By the time the movie was set to start, hundreds of people had scrambled into the theatre looking for a good seat. The audience calmed themselves during a short speech given by Chad Perrin about the recent tragic events in Patagonia, followed by a cheer in honor of the eternal stoke of those we lost, and the crowd exploded with applause. There’s a sense that snowboarding runs deep here, and you can feel it.

It was evident in watching TGR’s production that they had committed countless hours of dedicated labor into every aspect of the film, from the content and riding to how it’s shot, edited and scored. The culmination didn’t leave any viewer bored for a second. The guys at TGR did a phenomenal job in creating a pleasingly flowing storyline, keeping their viewers interested for the full duration of the film.

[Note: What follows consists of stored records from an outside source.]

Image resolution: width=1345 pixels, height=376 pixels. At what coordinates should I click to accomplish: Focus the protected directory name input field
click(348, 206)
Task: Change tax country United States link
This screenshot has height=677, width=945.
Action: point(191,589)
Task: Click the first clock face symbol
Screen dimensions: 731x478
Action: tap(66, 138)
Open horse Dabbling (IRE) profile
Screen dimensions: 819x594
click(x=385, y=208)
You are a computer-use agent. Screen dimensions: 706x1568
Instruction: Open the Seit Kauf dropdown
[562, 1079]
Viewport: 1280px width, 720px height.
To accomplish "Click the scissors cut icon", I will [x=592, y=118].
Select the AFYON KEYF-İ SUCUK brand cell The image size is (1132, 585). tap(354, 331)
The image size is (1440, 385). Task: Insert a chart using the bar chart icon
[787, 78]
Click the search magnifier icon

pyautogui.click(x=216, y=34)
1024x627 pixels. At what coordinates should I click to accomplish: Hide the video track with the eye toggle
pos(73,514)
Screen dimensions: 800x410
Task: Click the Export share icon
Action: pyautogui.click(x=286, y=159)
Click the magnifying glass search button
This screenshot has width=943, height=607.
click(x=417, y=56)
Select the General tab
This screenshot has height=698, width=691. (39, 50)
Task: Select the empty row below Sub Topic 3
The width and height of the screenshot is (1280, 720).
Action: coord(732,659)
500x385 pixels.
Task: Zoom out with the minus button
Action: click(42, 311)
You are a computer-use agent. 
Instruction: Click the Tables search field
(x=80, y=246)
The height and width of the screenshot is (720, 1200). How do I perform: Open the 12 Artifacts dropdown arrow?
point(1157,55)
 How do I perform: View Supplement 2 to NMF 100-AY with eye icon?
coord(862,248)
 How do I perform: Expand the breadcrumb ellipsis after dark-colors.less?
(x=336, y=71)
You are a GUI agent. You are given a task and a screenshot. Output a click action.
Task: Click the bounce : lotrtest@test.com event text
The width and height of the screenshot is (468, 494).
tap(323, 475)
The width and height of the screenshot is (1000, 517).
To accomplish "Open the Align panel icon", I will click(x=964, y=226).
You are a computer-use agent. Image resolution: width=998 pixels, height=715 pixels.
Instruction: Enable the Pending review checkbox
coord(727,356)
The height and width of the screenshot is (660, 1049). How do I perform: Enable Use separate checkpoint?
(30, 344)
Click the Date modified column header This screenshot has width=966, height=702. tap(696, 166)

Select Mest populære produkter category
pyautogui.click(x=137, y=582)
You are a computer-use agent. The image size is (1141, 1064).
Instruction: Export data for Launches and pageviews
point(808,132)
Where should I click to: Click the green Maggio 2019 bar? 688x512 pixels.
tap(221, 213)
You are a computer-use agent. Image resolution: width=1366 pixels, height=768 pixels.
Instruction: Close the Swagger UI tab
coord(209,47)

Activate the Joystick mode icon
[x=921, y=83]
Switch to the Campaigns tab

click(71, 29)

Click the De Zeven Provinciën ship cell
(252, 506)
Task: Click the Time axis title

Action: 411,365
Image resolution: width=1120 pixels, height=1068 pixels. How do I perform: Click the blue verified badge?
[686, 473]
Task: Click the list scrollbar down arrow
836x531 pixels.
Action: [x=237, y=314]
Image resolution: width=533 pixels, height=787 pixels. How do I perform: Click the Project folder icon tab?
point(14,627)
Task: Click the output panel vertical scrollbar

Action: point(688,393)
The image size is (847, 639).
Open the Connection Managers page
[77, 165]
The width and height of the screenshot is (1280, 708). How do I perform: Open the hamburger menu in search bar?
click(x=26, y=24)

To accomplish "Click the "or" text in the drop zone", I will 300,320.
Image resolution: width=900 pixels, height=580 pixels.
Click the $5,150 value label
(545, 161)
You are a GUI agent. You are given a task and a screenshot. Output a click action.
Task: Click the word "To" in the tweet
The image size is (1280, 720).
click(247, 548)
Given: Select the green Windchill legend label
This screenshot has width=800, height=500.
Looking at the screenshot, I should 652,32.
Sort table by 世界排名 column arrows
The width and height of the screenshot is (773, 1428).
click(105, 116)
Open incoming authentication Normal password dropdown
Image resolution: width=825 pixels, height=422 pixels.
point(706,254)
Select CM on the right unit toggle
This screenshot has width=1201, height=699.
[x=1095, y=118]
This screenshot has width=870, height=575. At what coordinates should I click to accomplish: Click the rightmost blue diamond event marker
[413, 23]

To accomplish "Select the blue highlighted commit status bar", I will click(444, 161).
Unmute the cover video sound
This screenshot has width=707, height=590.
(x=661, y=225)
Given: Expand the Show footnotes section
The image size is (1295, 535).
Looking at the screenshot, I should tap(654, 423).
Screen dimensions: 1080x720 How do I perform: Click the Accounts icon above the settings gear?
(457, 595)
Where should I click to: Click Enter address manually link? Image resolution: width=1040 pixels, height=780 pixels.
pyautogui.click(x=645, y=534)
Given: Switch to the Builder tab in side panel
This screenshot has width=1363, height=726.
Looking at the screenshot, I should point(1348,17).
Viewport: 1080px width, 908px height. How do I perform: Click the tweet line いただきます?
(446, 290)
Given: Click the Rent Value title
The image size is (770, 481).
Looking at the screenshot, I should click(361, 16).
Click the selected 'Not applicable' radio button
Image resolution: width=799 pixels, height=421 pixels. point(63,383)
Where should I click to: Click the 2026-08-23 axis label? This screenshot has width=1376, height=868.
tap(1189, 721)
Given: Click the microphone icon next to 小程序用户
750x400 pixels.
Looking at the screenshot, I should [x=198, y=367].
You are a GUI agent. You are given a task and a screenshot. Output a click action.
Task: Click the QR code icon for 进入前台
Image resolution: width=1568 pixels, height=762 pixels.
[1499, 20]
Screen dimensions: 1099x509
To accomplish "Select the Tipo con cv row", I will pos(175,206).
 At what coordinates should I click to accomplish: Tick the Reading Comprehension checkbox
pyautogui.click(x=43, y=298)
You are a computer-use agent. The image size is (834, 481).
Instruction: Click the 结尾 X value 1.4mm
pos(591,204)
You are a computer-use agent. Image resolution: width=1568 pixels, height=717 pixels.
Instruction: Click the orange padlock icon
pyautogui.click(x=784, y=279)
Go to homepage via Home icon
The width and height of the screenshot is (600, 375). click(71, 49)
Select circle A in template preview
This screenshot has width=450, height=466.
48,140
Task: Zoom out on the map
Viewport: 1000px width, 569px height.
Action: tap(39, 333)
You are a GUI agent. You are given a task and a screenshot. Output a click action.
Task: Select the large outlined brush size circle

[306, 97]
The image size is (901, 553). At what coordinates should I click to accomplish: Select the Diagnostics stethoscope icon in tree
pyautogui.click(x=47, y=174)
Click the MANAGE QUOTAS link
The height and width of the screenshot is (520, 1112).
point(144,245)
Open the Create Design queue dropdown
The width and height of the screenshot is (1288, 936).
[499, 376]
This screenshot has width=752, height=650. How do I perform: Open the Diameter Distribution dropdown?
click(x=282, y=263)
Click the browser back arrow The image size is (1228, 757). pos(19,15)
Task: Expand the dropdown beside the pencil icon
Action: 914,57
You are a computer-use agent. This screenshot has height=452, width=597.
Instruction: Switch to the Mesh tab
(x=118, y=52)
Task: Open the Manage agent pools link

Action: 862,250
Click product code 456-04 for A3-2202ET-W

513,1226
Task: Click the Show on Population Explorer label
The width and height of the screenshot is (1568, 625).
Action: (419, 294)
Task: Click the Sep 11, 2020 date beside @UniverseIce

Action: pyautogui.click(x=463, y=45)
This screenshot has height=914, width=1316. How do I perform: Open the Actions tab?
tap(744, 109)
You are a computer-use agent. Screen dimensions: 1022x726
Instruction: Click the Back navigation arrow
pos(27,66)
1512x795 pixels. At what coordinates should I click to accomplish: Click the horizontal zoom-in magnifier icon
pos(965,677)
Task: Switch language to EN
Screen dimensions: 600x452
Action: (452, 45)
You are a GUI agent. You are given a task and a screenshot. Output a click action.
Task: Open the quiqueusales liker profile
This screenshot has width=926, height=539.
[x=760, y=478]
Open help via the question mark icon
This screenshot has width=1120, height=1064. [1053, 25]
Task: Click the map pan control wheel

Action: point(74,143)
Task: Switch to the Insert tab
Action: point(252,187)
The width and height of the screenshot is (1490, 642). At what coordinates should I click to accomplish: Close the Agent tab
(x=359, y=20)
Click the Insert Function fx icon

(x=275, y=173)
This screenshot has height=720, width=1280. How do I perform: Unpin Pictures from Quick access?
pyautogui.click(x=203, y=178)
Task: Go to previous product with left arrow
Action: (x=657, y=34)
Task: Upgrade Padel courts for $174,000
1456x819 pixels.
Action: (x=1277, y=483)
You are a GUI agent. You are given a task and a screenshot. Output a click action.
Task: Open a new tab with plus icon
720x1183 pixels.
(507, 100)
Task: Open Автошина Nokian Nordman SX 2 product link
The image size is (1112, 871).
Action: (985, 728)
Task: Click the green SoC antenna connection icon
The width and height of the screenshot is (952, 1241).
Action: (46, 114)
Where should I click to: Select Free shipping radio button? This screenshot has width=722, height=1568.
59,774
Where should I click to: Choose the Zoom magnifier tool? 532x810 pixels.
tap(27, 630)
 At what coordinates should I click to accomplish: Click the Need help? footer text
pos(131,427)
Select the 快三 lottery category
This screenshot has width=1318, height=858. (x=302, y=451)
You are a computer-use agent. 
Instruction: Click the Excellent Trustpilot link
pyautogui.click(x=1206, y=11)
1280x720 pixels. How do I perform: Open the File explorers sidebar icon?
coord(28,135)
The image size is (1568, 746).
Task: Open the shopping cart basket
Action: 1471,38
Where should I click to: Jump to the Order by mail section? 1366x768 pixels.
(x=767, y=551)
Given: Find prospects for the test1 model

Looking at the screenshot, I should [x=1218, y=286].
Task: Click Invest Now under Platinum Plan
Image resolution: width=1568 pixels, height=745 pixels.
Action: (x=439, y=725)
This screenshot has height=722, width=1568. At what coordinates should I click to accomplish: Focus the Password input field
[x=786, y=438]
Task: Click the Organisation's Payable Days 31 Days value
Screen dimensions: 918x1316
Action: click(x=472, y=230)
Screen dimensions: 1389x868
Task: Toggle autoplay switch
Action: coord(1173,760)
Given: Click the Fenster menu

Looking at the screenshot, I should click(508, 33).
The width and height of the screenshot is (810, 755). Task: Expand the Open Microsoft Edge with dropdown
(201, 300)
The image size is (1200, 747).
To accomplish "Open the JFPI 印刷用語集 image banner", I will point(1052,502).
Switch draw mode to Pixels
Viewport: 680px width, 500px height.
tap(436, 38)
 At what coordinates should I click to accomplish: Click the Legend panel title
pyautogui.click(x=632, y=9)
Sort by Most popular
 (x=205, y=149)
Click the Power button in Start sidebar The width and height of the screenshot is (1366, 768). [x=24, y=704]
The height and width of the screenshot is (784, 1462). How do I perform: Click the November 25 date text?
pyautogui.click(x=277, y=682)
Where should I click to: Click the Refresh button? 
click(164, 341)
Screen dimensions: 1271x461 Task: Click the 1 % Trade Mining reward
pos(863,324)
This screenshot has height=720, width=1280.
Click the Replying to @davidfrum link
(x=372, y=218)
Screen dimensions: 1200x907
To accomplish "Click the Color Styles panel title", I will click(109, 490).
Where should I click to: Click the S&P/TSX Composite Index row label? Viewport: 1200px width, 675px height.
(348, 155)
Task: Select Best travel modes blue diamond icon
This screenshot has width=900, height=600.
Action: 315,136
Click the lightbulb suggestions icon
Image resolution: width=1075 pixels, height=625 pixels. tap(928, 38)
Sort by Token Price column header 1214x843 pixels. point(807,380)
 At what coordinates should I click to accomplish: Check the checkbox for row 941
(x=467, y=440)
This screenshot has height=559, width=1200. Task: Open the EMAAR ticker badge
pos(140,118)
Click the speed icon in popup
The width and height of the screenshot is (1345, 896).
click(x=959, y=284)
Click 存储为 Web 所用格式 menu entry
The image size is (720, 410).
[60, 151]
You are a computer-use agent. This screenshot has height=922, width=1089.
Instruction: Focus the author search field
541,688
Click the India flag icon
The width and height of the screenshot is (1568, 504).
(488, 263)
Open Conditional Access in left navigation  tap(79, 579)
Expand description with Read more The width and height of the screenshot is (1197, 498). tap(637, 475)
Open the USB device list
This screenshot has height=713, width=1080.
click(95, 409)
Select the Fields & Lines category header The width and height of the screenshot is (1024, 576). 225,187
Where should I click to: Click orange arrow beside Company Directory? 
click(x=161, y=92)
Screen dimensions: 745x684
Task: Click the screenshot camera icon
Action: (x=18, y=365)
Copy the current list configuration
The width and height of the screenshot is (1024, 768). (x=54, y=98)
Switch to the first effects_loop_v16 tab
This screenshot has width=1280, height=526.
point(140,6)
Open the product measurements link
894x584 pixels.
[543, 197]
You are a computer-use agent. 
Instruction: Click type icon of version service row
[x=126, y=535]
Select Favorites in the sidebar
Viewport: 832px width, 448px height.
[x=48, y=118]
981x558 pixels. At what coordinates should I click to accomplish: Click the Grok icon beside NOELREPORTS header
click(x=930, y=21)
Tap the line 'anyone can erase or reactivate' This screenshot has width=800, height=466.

The movie itself was a trip. Jeremy Jones is not only an extremely talented snowboarder, but is also an extraordinary mountaineer, and all-around inspiring human being. Jones’ unmatched level of big-mountain expertise comes from a calm, calculated approach to every death-defying situation in which he gets involved. It was an interesting experience watching what goes into each line that Jones and his fellow big-mountain riders take. For example, the Himalayan peak, which he called Shangri-La, that took over three months of preparation, leading to a 45-minute run that he deemed the most difficult in his life. It’s a good thing his edges held.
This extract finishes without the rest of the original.